How many locks are on this OSS?

$ lctl get_param ldlm.namespaces.*.lock_count

It looks like there are only a handful of locks that could be shrunk (9 or 10 in this log), but they are all busy. It seems like it is MM cache pressure that is continually calling this shrinker, about 3000 times per second based on the timestamps shown.

I wonder if there is some kind of logic mismatch between the various "shrinker" APIs in different kernels and the return value from our current shrinker? It could cause an overflow or underflow and result in this thread being stuck in a nearly endless loop.

Comment by Niu Yawei (Inactive) [ 22/Feb/12 ]

Yes, it could be nice if we can get the total granted locks.

It looks like there are only a handful of locks that could be shrunk (9 or 10 in this log)

seems we can't get this conclusion from the log, since kernel always try to shrink SHRINK_BATCH (128) slab items each time, and our shrinker function will distribute this number to each OST by: cancel_for_this_ost = 1 + locks_on_this_ost * 128 / total_locks.

I'm afraid there are lots of granted locks, that's why kernel called shrinker many times (kernel get totoal locks first, then call shrinker to shrink 128 each time, until the number less than 128).

The stack trace shows the shrinker is called from zone_claim():

                while (shrink_slab(sc.nr_scanned, gfp_mask, order) &&
                        zone_page_state(zone, NR_SLAB) > limit)
                        ;

Which means if any slab object is shrunk, the shrinker could probably be called repeatedly. So, looks kernel really relies on shrinker returning the exact shrunk count, however, look at the ldlm_pools_shrink(), the return value seems unpredictable because it just account total remain locks from 'nr' OSTs, but not necessarily from each OST. (imagine that there are multiple threads are changing the namespace list, shrinker callers or ldlm poool recalc thread)

I'm wondering our shrinker should just return -1 to kernel, since our ldlm srv pool shrinker just changes SLR, but never reclaim anything directly.

Another problem is the congestion on ldlm_namespace_lock, which could make things worse.

Comment by Christopher Morrone [ 23/Feb/12 ]

There were 176207 total, more or less evenly distributed among 15 namespaces. Here are the specific numbers when I retrieved them yesterday:

11502, 11748, 11411, 11384, 11239, 11745, 12448, 11489, 12016, 11864, 11378, 12215, 12003, 12018, 11747

Comment by Christopher Morrone [ 23/Feb/12 ]

Attached a systemtap script and its output. Shows the inputs and outputs of the ldlm_pools_shrink() and shrink_slab() functions when those functions return.
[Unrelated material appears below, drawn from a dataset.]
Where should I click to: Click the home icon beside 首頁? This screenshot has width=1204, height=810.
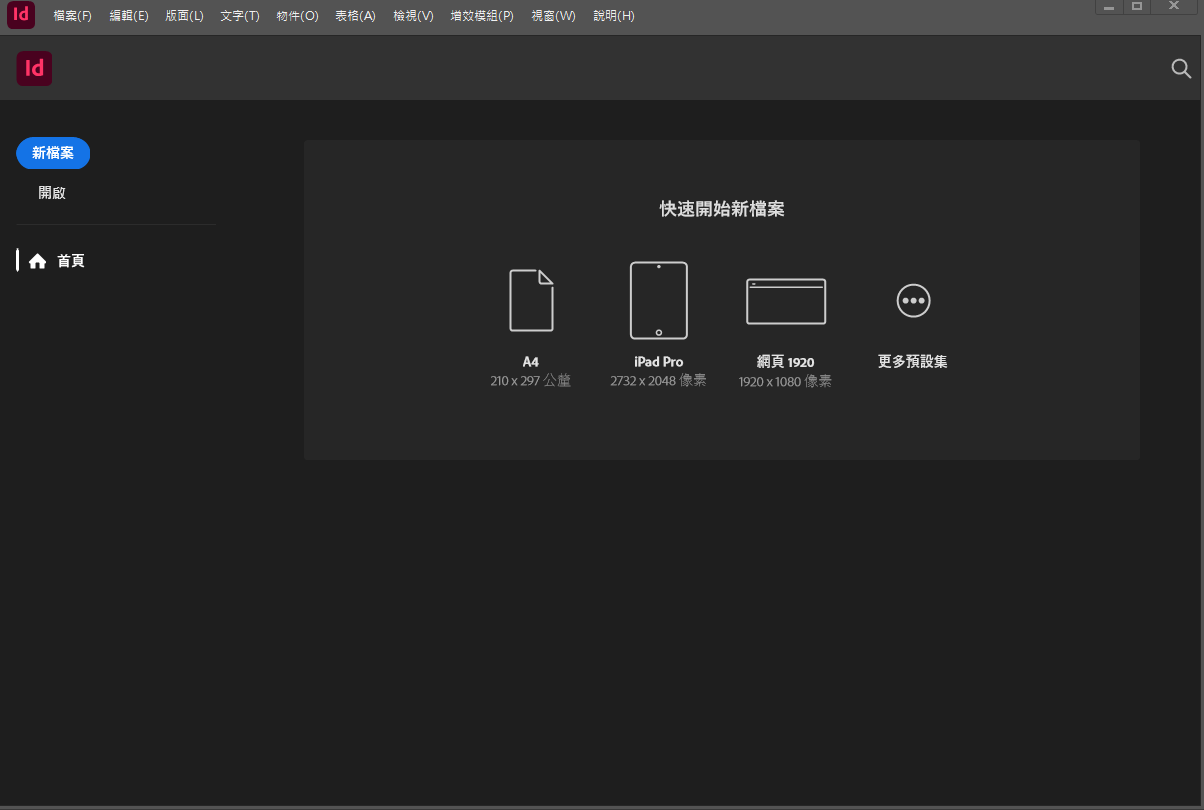click(38, 261)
Time is in microseconds.

Comment by Christopher Morrone [ 23/Feb/12 ]

So I suspect that Niu Yawei is correct about were we are hung up. Although in our kernel the loop in __zone_reclaim() looks like this:

	slab_reclaimable = zone_page_state(zone, NR_SLAB_RECLAIMABLE);
	if (slab_reclaimable > zone->min_slab_pages) {
[cut]
		while (shrink_slab(sc.nr_scanned, gfp_mask, order) &&
			zone_page_state(zone, NR_SLAB_RECLAIMABLE) >
				slab_reclaimable - nr_pages)
			;
Comment by Christopher Morrone [ 23/Feb/12 ]

According to systemtap, shrink_slab was called with order=0x1. And in __zone_reclaim(), nr_pages is set to "1 << order", so nr_pages is currently 2.
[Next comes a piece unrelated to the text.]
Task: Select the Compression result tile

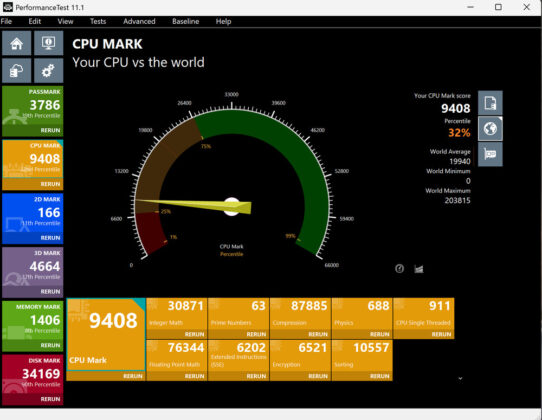Action: coord(300,318)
systemtap also shows shink_slab returning rather large numbers (0x4fa9cf, 0x529d2d, 0x53ac3f, etc.). And I don't see any sign that the granted locks are reducing in number. They've grown to over 400,000 since yesterday, and seem to be hovering there. Other OSS nodes in this filesystem have similar lock totals.

Comment by Christopher Morrone [ 23/Feb/12 ]

I aggree that returning -1 from our shrinker will probably avoid this problem, because eventually shrink_slab() will be able to return 0 and jump out of the while() loop.

But I would like to understand better what is going on here. The use of the lock grant number in the lustre shrinker seems pretty far divorced from where the actual slab allocations happen. Why is it then using the grant number?

Conversely, why are we failing to ever reduce the zone_page_state()?

Comment by Niu Yawei (Inactive) [ 23/Feb/12 ]

Thank you for the nice data and analysis, Chris.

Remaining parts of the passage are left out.